Task requirements → Copy exactly the lines of the material below, starting with the first and including the line that holds "1176x1008 pixels.".

Material for this exercise →
%%

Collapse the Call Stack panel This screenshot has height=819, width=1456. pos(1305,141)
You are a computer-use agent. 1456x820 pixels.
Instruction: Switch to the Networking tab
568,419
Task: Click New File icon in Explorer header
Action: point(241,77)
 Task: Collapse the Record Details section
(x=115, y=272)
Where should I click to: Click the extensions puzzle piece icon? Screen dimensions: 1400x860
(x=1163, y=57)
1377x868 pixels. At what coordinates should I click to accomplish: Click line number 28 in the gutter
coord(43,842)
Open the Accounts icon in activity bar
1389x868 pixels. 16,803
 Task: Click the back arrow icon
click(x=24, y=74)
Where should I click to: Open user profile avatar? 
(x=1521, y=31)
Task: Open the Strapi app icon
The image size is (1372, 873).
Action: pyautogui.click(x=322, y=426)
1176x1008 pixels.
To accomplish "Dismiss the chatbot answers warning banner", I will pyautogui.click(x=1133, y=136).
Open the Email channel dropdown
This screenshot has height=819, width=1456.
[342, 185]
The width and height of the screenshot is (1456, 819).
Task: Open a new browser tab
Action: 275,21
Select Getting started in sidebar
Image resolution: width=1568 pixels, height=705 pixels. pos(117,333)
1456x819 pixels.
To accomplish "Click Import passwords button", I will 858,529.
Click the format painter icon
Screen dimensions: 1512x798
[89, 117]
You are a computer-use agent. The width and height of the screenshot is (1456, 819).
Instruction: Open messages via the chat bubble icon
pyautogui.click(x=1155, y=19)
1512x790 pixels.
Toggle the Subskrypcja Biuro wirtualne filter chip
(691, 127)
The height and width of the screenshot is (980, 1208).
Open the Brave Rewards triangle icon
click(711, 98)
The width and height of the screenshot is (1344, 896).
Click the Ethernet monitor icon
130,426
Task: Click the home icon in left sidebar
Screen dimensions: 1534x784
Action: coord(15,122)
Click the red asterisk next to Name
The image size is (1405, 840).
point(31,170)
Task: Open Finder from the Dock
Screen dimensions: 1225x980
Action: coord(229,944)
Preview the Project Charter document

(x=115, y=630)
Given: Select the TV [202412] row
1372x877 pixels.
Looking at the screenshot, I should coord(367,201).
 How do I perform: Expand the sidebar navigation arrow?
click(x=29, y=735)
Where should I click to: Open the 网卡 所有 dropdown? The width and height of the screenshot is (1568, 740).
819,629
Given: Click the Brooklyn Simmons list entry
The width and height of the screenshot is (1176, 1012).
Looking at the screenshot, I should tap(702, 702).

%%

Result of this task →
Collapse the Call Stack panel This screenshot has height=819, width=1456. pos(1305,141)
You are a computer-use agent. 1456x820 pixels.
Instruction: Switch to the Networking tab
568,419
Task: Click New File icon in Explorer header
Action: point(241,77)
 Task: Collapse the Record Details section
(x=115, y=272)
Where should I click to: Click the extensions puzzle piece icon? Screen dimensions: 1400x860
(x=1163, y=57)
1377x868 pixels. At what coordinates should I click to accomplish: Click line number 28 in the gutter
coord(43,842)
Open the Accounts icon in activity bar
1389x868 pixels. 16,803
 Task: Click the back arrow icon
click(x=24, y=74)
Where should I click to: Open user profile avatar? 
(x=1521, y=31)
Task: Open the Strapi app icon
The image size is (1372, 873).
Action: pyautogui.click(x=322, y=426)
1176x1008 pixels.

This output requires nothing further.